Naz, sabah erken vakitlerde yatağından kalktı. Saat daha beş buçuktu. Elini yüzünü yıkadı ve geri odasına doğru yürüdü. Odasında dolabının içerisindeki çekmeceden eskimiş ve yıpranmış, yeşil renkli bir kitap çıkardı. O kitabı kütüphaneden daha dün, okumak için almıştı. Hemen içini açtı.
Bir baktı ki kitap, elinde titremeye başlamıştı. İçinden konuşan kitaplar, korsanlar, tavşanlar ve daha bilmediği birçok karakter çıkmıştı. Odasını karakterler basmıştı resmen. Karakterler, Naz’a camdan aşağı gelmesini söylediler.

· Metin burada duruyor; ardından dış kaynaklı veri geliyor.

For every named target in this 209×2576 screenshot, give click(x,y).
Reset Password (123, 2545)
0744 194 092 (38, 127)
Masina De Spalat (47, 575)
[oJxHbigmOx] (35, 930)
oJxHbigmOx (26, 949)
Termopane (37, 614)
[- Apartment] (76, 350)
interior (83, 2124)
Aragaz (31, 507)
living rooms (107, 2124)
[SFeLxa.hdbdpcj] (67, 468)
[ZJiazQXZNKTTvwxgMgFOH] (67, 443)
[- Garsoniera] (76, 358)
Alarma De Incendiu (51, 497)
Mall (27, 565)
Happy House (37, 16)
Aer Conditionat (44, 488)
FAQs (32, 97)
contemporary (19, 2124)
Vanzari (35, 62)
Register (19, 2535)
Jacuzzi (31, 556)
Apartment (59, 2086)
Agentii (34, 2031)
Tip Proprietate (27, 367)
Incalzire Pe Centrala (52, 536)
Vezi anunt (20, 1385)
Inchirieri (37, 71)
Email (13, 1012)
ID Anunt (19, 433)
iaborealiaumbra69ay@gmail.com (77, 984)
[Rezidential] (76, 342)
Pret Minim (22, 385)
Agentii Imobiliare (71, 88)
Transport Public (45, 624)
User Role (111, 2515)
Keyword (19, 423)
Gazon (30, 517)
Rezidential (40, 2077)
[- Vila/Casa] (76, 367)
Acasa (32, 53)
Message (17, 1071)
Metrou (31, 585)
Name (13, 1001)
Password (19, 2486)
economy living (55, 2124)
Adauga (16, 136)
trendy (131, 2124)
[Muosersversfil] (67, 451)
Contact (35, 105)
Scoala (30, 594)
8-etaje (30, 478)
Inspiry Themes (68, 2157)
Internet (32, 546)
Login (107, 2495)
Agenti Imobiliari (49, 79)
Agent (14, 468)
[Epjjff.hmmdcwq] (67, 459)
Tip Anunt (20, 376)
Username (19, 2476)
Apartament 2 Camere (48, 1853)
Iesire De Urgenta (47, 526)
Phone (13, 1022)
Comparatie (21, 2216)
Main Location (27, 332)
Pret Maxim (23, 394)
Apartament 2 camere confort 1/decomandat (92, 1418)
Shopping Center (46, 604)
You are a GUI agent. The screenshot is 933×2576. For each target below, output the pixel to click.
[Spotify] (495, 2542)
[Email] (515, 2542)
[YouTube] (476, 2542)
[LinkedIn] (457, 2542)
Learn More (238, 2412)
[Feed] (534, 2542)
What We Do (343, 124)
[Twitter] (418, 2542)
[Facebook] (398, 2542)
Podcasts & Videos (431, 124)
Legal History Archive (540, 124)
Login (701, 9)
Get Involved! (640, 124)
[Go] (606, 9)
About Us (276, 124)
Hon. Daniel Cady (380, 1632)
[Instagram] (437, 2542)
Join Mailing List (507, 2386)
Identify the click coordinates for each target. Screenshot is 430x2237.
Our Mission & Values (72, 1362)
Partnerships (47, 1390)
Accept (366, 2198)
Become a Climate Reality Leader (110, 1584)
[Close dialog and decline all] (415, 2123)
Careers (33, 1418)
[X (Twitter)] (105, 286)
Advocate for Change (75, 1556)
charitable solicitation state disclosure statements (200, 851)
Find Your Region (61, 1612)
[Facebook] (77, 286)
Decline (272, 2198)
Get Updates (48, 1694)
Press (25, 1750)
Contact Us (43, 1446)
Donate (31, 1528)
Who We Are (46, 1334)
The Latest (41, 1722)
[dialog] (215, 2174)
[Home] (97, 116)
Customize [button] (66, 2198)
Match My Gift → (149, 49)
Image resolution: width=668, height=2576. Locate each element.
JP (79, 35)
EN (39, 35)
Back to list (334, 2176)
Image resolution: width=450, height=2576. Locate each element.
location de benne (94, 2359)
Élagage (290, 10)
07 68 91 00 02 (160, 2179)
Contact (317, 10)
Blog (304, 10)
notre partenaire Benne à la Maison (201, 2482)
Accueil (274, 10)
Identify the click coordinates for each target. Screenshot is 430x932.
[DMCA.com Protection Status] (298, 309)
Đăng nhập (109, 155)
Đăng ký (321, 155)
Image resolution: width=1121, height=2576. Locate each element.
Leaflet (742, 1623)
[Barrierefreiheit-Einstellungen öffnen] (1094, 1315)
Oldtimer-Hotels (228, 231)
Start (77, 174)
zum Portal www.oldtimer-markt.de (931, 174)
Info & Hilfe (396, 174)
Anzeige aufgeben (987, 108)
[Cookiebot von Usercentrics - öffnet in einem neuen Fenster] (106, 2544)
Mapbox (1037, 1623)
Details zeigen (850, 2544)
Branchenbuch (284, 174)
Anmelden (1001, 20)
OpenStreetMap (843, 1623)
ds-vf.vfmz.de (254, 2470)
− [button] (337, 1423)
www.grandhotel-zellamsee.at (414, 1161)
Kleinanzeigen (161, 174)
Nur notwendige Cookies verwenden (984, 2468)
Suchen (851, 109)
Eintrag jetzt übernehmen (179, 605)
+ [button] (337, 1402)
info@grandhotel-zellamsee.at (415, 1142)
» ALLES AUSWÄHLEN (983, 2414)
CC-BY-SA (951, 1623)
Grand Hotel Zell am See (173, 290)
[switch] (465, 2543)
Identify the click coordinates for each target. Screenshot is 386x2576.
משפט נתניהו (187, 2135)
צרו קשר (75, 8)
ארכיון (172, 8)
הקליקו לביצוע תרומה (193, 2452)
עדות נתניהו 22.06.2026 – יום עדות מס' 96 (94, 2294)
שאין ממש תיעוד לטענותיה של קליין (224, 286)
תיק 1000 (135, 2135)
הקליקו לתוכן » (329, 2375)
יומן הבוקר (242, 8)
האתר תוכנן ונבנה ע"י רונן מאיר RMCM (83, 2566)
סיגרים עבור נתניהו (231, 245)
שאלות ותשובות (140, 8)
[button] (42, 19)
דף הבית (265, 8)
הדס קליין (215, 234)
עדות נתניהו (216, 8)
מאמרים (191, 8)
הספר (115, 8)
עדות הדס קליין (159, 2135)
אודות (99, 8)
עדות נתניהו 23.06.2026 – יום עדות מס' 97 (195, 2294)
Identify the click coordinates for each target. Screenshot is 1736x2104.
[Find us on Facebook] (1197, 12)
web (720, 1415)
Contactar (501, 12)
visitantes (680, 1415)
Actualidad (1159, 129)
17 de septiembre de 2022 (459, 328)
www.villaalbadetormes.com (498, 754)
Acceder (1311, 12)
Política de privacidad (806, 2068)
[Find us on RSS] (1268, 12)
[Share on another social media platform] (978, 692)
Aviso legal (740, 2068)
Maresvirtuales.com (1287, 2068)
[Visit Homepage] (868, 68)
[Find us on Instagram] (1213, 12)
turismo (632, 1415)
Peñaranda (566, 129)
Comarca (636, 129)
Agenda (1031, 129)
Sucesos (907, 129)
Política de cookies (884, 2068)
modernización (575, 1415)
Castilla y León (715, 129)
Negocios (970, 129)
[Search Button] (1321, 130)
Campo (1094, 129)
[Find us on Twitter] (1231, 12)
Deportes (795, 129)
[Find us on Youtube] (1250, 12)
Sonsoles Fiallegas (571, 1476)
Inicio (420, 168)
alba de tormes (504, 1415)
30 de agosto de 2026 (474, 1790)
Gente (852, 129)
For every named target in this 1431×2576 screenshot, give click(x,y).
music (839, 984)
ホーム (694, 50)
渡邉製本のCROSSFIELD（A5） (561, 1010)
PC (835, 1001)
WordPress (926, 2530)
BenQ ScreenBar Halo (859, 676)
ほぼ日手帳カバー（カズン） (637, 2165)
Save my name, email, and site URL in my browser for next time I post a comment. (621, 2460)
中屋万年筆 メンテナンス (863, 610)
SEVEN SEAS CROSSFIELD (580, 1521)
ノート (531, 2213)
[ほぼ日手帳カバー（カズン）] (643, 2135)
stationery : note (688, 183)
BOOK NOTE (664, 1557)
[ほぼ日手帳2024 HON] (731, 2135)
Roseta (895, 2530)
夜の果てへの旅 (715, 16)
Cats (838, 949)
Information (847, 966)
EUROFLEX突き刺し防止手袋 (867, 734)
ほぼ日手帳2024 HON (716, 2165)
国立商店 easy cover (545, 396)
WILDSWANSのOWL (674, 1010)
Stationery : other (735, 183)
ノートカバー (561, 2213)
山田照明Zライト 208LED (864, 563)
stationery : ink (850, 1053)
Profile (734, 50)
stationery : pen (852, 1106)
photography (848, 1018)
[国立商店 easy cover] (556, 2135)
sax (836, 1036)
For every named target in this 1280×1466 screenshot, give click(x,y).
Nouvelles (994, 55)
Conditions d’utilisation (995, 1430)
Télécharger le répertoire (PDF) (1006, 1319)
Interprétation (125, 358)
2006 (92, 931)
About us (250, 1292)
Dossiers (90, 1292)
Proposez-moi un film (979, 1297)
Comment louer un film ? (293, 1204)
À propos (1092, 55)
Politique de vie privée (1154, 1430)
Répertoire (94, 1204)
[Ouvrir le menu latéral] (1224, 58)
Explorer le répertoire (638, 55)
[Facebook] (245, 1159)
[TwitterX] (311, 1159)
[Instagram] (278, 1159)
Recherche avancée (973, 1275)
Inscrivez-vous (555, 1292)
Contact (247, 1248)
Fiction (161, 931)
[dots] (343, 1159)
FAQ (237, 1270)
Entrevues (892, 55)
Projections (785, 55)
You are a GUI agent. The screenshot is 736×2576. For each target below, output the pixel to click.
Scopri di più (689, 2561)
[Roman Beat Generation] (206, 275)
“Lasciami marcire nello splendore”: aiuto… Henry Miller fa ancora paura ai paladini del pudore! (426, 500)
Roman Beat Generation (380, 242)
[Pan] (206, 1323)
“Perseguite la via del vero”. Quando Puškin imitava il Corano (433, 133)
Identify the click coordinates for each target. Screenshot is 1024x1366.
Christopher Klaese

Aşağı vardıklarında Naz, gözlerine inanamadı. Sokaklar bir hikâyeye dönüşmüştü. Naz, ilk başta tedirgindi. Sonra cesaretini toplayıp içeri girdi.
Hikâyenin en başında pamuk diyarının içindeydi. Tavşanlar, Naz’ı havada gezdirdi. Ardından, Naz konuşan kitaplarla beraber hikâyenin diğer kısmına geçti. Paris’i gezdi. Eyfel Kulesi’ne tırmandı, Mona Lisa’yı gördü ve hatta geçmişe gidip Mozart ile tanıştı.
Hikâyenin son bölümüne gelmişti. Bu bölümde ise yılbaşıydı. Her taraf ışıl ışıldı. Oyuncak bebeklerle yemek yedi. Ondan sonra Noel Baba ile hediye dağıttı.
Çıkarken, bir daha buraya gelemeyeceği için üzgündü. Herkese veda etti ve evinin yolunu tuttu. Naz, bu macerasını bir daha asla unutmadı.